As many of you know, I grew up with 3 brothers. Can you guess how many days were 3 against 1? All of them and what I would have given to have a sister.
This past holiday season, I spent 11 days with really close friends in the sunshine on the beach. We have traveled quite a bit together over the years. None of us have any kids, so life is simple right now, and while it is, we will travel.
We have had many different accommodations through the years, however, this is the first year we have had a rental house that we all stayed under one roof. At the last minute, a girlfriend of ours joined us.Chiropractor Fenton Michigan Sister The original plan was I would have my own bedroom but now that she was coming, we would be sharing.
Vacation is meant for relaxation and recharging and I have to admit, the idea of sharing a room wasn’t ideal. I have a sleeping issue and unless I have just the right bed, and just the right pillows, and just the right temperature, and just the right amount of noise, I have a challenge getting to sleep. So adding another person for 10 nights seemed overwhelming and not relaxing.
This girlfriend of mine, Allie, I have known for almost 15 years. We have been friends since the moment I met her and have navigated many of life’s ups and downs together. We truly go WAY back!!
The first night, I slept like a baby. It was almost as if I had a guardian angel with me. Truly that is what my sweet friend Allie has become. She is an amazing chiropractor and a powerful woman, however she is so much more than that. She is a healer, an intuitive and she lives to serve and nurture others. We had 6 chiropractors under one roof and she was the one most of us wanted to be adjusted by. We shared in the adjusting duties but she was busy all week checking and adjusting all of us.
As a group of 6, we would spend our days running and playing and dancing and singing and surfing and eating and making movies and clowning around. We would talk about deep topics and superficial topics, topics that effect our day to day as well as those that effect our entire lives.
Then we would all finish our days and head to our respective resting places. Allie and I would shut the door to the outside world and usually pull out our phones. We would chat for a bit and fill in some blanks and share funny things that came through email or Facebook. Then we would turn out the lights and sometimes those conversations would continue.
Remember those sleep-overs as kids when the conversation would head into the after-dark times? That is exactly what it was and we would stay up late.

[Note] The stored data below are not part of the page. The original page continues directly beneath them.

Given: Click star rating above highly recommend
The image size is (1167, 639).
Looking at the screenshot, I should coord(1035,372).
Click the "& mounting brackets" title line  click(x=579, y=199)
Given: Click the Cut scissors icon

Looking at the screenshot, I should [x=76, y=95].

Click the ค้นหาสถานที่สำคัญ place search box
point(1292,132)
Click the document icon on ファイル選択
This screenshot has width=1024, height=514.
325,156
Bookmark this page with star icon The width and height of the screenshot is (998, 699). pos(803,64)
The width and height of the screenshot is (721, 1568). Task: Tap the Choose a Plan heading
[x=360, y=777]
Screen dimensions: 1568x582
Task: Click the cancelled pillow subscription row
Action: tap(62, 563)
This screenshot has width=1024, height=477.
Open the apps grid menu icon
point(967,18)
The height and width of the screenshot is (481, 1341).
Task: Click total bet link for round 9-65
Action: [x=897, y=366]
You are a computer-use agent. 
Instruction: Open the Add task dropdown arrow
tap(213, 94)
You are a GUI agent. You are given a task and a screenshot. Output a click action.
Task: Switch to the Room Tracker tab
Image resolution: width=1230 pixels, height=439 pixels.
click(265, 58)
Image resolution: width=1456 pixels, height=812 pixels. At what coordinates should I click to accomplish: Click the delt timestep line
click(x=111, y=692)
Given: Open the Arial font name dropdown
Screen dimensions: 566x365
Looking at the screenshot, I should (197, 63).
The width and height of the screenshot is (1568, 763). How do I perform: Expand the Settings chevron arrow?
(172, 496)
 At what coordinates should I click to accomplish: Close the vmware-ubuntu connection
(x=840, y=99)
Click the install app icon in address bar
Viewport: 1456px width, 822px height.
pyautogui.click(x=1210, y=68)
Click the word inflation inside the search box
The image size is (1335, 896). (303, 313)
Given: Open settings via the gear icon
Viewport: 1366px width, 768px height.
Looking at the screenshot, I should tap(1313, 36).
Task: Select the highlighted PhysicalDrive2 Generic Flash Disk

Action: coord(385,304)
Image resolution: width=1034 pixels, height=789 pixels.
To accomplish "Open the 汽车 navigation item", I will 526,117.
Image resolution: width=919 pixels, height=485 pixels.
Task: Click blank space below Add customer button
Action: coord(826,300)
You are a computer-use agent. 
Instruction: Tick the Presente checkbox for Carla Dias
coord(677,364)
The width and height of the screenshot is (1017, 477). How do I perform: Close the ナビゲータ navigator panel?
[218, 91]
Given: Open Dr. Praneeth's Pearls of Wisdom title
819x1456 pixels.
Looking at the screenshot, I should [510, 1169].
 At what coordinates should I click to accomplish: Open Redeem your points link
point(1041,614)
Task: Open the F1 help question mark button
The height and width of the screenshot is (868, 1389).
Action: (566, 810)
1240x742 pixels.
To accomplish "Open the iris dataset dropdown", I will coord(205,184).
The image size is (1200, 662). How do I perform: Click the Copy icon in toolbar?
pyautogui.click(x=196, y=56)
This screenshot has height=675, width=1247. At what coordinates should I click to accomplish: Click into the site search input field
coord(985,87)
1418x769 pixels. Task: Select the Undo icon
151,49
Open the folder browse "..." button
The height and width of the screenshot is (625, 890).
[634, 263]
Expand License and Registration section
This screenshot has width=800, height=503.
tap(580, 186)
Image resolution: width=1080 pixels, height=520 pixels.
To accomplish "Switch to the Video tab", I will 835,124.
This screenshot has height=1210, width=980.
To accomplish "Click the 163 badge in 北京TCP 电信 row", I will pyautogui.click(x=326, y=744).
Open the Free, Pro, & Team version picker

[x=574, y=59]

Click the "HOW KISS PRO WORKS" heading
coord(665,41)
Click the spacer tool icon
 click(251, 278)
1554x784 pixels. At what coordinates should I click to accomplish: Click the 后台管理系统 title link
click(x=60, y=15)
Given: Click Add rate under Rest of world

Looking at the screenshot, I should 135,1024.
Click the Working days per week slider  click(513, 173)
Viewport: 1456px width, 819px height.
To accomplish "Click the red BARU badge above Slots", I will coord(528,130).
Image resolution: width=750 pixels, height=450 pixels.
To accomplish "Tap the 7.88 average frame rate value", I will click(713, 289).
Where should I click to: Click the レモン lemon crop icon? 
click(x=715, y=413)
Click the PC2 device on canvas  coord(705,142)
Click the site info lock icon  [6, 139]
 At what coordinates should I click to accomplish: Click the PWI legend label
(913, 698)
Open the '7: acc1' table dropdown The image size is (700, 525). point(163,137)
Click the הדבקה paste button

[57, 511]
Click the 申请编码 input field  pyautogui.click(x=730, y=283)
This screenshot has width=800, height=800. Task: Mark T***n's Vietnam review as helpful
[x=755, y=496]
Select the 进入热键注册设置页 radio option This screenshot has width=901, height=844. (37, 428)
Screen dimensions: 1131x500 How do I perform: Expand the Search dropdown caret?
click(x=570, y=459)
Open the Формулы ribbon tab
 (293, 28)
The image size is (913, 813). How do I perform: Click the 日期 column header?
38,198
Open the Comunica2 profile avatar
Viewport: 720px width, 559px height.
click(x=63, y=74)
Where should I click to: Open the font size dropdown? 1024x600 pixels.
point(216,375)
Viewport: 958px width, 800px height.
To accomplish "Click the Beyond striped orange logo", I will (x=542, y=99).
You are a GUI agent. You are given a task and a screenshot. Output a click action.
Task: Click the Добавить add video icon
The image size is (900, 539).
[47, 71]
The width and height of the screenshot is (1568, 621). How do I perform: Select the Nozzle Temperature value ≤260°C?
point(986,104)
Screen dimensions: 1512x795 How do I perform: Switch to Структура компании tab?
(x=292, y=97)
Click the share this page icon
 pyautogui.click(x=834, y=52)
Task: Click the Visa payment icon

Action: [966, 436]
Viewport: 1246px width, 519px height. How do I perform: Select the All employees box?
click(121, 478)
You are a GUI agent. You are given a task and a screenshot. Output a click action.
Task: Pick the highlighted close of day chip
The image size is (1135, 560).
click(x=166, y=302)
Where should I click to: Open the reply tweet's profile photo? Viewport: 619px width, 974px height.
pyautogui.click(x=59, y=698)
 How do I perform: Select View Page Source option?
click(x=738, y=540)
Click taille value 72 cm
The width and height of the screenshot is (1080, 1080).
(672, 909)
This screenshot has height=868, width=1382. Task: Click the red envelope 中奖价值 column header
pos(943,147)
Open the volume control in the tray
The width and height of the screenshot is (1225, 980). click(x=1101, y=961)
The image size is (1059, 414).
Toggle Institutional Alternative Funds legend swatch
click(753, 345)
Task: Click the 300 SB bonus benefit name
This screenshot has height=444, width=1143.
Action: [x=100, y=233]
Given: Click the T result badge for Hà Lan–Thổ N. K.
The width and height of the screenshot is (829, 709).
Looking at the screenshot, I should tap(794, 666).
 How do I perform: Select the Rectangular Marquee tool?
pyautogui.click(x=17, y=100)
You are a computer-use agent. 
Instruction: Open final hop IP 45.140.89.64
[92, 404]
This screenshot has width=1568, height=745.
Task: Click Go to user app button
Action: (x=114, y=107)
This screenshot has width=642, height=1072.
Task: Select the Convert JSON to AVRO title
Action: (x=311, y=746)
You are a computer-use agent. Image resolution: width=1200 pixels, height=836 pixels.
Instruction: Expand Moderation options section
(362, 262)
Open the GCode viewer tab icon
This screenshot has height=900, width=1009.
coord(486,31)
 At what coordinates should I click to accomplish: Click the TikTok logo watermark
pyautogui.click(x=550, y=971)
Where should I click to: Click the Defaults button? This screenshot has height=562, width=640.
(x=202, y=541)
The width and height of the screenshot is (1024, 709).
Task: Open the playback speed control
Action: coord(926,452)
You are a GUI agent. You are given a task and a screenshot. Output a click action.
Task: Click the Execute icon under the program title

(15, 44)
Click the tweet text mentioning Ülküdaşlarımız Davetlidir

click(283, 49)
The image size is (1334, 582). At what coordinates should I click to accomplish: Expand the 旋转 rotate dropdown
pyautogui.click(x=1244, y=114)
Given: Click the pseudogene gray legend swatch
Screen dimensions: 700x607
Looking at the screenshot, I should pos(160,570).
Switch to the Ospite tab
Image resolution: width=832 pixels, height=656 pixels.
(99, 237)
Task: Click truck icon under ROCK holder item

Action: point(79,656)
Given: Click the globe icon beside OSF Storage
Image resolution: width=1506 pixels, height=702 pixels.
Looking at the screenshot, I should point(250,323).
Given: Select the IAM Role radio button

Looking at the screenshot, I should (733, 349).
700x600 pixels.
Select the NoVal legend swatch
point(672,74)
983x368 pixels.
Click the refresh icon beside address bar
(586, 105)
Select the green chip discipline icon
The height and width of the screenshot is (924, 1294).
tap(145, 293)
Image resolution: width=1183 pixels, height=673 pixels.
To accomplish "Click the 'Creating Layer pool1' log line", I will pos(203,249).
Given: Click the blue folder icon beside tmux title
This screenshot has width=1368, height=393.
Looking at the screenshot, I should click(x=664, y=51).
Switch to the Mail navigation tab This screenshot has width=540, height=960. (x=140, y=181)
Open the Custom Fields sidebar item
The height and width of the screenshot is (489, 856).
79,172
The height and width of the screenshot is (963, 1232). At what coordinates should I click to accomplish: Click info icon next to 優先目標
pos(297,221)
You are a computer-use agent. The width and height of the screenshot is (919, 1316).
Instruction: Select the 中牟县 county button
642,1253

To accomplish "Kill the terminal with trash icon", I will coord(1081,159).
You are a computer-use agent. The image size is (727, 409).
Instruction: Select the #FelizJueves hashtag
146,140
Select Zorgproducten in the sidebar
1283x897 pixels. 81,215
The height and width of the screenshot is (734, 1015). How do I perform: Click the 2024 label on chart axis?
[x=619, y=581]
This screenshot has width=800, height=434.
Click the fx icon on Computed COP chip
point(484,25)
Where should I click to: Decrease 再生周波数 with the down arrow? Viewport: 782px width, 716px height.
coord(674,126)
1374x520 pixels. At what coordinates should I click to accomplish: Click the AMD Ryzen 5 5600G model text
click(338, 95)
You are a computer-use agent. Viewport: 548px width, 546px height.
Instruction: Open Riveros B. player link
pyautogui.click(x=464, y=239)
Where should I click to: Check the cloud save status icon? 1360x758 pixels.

It was like sharing a room with sister that I never had and I cherish that time with her.Chiropractor Fenton Michigan Sister 2
In my normal day to day, I spend a lot of time in solitude. I have a busy chiropractic office, Cafe of LIFE Chiropractic, and I see a lot of people on a daily basis. I also spend a lot of time out and about amongst people. When I come home, it is just me. I like it that way. I like that when I leave my house in the morning, I know it will be in the same condition when I return in the evening because I am the only one creating the space.
But there are times when it is truly lonely and the responsibility of creating energy that is happening in my house my solo responsibility as I am the only one creating the space.
I realized when I returned home a couple days ago that I miss her tremendously. I miss all my friends, my tribe, but I miss my sister. Sometimes it takes the contrast in life to realize what one truly values. The contrast of the cold helps to appreciate the hot; the contrast of dark helps to appreciate the light, and the contrast of alone-ness helps to appreciate good company.
I know she, and so many other friends, are just a phone call, email or text message away. I have some good friends that are just a short car ride from my home. I love the life and space that I create on my own, and at the same time, I have shifted a little bit and am looking forward to spending more regular time in good company.  I realize the juice of life can be squeezed out of the days as a solo mission, but is so much sweeter when shared.

“If you want to go fast, go alone.  If you want to go far, go together.”

Thank you for all your time and energy this past week my sweet sister Allie. Much, much, much love!!